The first three cases are "trivial" - we either do nothing, or we download and transact remote transactions, or we upload local transactions and advance the remote HEAD.

The merge case is a little more complicated. During a merging sync, a kind of a rebase is performed:

  1. local transactions are moved off of the main timeline
  2. remote transactions are transacted on top of the shared root
  3. local transactions are transacted

Generally, intuition about the transactor's behaviour applies to reasoning about Tolstoy's sync as well. If a transaction "makes sense", it will be applied.
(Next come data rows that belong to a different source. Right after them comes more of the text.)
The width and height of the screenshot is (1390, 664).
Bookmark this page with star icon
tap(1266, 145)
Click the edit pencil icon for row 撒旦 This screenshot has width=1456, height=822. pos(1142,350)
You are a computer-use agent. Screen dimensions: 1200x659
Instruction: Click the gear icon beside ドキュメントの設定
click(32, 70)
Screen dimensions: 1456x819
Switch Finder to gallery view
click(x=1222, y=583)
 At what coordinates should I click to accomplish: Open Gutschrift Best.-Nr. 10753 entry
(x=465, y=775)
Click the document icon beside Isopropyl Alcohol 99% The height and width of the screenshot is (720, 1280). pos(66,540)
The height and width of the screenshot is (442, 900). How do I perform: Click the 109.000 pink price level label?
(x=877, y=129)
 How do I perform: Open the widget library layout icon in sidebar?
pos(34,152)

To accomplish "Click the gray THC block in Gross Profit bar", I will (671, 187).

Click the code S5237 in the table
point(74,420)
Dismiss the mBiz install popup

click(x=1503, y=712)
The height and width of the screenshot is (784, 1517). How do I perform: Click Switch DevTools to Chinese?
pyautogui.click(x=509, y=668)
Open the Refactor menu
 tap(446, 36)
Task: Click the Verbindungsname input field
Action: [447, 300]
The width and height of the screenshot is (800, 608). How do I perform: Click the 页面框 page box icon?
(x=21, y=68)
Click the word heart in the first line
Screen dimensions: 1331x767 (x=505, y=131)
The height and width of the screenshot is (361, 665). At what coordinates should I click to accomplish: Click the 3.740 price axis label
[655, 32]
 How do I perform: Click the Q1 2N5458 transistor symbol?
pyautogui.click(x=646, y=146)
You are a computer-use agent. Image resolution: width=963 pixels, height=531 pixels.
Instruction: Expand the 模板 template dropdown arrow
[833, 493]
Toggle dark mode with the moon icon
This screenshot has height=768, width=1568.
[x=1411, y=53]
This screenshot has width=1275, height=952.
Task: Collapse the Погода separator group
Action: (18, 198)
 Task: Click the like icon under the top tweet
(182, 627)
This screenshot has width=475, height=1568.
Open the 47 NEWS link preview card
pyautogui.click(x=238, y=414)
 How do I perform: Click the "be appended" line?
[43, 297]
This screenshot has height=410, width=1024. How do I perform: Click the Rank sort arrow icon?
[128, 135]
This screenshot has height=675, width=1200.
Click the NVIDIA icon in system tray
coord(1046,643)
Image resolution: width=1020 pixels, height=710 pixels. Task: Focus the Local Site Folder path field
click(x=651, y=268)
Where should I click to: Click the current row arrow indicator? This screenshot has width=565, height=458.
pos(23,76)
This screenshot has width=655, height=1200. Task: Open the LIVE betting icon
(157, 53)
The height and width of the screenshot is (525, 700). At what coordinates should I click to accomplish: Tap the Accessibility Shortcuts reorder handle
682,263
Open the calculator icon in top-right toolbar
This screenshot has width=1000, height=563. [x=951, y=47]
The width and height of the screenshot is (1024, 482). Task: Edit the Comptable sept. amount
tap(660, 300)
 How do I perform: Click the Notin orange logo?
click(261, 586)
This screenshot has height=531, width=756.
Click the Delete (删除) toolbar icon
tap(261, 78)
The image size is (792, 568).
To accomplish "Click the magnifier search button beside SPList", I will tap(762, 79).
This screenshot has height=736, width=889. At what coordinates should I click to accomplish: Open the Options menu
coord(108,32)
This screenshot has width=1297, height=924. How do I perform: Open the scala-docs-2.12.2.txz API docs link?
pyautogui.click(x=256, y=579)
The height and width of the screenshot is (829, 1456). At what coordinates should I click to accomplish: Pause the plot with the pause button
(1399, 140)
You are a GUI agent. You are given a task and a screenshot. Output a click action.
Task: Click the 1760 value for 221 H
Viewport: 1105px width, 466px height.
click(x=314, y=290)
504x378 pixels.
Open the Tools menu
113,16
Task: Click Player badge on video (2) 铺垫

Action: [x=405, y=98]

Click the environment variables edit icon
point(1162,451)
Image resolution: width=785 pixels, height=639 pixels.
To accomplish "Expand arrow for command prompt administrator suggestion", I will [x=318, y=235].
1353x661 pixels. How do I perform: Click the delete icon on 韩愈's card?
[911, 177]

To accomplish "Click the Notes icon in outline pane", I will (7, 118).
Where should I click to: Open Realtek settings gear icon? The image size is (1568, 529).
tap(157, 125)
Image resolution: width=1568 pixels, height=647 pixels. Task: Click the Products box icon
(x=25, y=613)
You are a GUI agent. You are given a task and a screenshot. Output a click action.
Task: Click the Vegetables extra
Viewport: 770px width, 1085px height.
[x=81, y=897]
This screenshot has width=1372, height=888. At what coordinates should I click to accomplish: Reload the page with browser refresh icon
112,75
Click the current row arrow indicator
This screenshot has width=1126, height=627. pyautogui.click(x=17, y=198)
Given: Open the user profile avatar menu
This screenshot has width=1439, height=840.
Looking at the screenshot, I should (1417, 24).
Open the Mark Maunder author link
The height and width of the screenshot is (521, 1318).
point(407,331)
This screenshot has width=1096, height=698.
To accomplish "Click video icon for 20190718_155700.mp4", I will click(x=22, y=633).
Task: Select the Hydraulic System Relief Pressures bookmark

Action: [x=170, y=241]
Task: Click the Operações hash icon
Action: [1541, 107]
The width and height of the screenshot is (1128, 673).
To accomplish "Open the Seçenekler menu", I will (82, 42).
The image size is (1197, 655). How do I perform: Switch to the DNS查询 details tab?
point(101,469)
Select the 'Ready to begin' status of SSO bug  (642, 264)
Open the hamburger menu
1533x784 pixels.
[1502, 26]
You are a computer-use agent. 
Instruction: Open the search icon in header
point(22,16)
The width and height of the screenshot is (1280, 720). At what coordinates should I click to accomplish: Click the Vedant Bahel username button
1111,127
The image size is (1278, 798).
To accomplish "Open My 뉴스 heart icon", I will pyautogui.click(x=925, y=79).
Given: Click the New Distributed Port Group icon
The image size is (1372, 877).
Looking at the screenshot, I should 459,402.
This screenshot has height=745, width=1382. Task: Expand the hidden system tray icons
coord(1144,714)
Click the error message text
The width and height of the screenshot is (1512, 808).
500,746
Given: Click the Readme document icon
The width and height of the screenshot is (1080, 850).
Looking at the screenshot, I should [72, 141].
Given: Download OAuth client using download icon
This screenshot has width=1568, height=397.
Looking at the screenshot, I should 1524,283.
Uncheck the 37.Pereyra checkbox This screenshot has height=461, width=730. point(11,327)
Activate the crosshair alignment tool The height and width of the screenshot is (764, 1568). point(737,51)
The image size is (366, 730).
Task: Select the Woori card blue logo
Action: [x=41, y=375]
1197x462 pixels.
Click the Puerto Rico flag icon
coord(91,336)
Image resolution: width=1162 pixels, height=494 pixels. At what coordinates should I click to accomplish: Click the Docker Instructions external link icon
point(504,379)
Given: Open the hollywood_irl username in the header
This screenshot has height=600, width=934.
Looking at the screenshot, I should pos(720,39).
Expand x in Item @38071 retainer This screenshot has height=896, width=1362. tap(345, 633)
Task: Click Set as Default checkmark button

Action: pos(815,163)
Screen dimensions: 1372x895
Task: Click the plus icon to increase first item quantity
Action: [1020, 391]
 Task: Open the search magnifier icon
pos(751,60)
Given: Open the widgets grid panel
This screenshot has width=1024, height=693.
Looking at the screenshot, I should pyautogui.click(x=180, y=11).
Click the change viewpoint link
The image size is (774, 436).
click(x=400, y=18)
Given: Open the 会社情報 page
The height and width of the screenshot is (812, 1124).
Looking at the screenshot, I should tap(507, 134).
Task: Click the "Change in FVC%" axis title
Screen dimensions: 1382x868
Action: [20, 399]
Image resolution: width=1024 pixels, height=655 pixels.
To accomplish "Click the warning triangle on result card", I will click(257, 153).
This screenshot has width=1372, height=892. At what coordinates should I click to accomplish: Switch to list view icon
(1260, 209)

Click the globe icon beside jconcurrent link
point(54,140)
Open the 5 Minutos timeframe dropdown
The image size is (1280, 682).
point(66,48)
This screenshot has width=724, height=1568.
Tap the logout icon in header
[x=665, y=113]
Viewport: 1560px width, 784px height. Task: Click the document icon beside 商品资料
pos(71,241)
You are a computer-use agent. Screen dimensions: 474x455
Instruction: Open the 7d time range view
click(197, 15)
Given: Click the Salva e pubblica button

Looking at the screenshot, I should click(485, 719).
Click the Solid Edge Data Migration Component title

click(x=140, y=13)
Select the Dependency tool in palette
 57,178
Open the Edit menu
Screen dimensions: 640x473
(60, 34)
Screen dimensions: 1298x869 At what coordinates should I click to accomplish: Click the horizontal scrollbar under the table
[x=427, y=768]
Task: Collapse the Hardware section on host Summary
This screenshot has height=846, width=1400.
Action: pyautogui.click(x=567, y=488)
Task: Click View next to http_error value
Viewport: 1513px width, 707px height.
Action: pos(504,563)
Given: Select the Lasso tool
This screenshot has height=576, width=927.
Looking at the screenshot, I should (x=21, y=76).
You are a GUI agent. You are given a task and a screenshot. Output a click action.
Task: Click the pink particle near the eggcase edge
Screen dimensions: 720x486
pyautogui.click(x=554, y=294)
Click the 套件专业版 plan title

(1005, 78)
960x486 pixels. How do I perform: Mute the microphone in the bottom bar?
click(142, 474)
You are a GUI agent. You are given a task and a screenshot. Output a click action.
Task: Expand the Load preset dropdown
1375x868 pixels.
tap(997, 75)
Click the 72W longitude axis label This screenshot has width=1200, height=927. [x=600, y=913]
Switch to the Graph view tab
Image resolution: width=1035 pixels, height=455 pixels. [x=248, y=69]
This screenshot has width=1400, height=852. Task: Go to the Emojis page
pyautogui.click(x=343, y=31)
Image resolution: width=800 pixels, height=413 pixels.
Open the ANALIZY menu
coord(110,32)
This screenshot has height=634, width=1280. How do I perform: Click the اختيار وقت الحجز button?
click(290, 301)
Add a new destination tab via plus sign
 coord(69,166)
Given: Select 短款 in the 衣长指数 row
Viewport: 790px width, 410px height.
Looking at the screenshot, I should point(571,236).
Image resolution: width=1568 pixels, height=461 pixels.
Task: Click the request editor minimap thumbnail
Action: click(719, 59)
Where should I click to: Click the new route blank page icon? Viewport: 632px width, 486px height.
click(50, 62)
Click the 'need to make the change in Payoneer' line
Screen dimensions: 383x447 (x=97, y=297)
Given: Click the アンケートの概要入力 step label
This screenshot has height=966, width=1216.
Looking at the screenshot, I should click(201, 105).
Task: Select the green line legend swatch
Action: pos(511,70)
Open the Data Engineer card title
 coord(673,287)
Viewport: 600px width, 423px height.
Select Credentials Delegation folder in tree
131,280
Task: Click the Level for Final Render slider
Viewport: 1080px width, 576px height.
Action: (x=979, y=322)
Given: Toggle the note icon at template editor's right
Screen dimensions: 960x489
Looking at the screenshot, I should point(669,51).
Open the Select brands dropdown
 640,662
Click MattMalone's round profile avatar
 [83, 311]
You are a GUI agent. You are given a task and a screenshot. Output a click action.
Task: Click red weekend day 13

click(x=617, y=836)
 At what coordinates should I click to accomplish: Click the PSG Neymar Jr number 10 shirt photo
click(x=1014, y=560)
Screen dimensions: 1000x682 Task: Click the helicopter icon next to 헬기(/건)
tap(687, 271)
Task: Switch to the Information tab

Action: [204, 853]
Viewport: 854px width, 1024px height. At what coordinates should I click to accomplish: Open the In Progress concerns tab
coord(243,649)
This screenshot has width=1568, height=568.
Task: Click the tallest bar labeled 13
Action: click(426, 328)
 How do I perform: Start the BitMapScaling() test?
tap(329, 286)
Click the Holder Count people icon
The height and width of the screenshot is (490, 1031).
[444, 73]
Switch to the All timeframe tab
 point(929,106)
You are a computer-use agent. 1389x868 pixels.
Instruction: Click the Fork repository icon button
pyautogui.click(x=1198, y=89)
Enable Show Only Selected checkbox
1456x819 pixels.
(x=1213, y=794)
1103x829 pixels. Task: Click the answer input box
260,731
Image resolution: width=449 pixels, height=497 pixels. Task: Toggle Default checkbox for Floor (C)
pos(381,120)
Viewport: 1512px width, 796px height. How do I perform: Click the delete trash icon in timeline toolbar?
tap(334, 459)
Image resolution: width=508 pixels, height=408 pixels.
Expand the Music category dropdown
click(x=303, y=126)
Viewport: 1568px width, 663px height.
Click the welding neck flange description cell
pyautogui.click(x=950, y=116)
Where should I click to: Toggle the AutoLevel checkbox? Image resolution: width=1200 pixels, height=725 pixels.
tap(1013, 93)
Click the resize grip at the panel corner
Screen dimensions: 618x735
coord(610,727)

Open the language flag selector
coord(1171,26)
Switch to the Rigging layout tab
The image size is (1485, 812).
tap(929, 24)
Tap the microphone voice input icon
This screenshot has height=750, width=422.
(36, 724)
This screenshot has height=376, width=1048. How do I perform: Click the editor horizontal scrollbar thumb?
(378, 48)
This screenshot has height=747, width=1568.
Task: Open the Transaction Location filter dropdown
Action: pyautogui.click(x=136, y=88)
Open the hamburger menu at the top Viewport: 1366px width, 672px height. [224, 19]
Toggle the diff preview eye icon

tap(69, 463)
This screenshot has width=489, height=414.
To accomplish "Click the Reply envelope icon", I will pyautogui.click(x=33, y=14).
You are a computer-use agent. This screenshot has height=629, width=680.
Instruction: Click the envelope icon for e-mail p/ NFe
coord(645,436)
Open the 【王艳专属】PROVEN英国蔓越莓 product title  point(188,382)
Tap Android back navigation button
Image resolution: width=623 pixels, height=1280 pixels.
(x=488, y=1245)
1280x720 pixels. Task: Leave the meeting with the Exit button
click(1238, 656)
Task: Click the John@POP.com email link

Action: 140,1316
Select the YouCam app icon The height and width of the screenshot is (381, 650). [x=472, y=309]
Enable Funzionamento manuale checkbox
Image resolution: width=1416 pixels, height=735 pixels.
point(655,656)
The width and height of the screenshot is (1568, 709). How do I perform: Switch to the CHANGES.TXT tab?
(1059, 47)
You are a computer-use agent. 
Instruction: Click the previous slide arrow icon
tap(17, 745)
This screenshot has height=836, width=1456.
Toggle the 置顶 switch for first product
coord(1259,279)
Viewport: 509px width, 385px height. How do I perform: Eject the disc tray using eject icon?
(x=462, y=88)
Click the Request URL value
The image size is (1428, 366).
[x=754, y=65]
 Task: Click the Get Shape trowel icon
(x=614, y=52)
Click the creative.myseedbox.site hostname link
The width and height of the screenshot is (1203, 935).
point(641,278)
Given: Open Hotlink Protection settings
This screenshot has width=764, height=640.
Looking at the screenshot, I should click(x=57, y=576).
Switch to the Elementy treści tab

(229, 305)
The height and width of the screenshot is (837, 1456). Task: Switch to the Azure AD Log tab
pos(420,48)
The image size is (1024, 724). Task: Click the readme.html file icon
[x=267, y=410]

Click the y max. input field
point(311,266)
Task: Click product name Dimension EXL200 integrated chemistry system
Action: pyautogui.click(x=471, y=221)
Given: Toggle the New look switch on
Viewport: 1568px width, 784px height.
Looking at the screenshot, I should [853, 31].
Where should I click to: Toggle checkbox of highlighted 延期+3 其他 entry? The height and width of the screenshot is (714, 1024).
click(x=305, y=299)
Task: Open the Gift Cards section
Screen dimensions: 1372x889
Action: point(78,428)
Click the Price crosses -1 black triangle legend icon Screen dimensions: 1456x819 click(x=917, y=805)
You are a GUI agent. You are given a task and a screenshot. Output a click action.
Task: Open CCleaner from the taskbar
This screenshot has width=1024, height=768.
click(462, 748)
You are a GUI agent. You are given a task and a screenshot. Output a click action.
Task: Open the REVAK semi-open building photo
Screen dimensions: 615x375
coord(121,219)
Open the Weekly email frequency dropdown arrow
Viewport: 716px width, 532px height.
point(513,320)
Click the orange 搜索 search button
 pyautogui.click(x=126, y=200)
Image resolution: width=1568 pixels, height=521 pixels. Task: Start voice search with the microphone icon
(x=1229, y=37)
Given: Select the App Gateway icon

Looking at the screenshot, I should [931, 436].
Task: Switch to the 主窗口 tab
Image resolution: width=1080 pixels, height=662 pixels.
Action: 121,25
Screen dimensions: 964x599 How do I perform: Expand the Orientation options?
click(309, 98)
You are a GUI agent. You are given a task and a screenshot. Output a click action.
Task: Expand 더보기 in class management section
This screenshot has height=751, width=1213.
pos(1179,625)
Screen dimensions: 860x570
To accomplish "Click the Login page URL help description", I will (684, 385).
Remote transactions are applied "as-is", with an exception of the txInstance - it must be preserved, and so the datom describing it is re-written prior to application to use the (transaction-tx) transaction function.

Local transactions are rewritten to use tempids instead of their entids if they are assertions, and (lookup-ref a v) form in cases of retractions - but only if lookup-ref is guaranteed to succeed, otherwise retractions are dropped on the floor. Cases where local retractions are dropped:

  • we're retracting an entitiy which isn't :db/unique
  • we're retracting an entitiy which was already retracted by one of the remote transactions.

Sync report

A sync operation produces either a single or multiple sync reports.

A single report - internally referred to as an atomic sync report - indicates that sync was able to finish within a single local database transaction.

Alternatively a non-atomic report is produced. It's a series of regular atomic reports. This indicates that sync required multiple "passes" to complete - e.g. a merge first, then remote fast-forward - and each step was performed within a separate local database transaction.

Explicitly not supported - will abort with a NotYetImplemented

This alpha implementation doesn't support some cases, but it recognizes them and gracefully aborts (leaving local and remote states untouched):

  • Syncing against a Mentat instance which uses a different core schema version.
  • Syncing with schema mutations. Schema additions are fine, but transactions which change a set of attributes that define a user-defined :db/ident will cause sync to abort.

Misc operational properties

  • All sync operations happen in a context of an InProgress - an internal Mentat transaction representation. If sync succeeds, all necessary operations are comitted to the underlying database in a single SQLite transaction. Similarly, an aborting sync will simply drop an uncomitted transaction.
  • "Follow-up" syncing is currently supported in a basic manner: if there are local changes arising from a merge operation, they are comitted to the local store, and a full sync is requested which is expected to fast-forward remote state in an optimal case, and if we lost the race to the server - to merge the local "merged state" with further remote changes.

Server

Tolstoy operates against an instance of Mentat Sync Prototype Server. That repository defines a transaction-oriented API, which is all that Tolstoy expects of the server.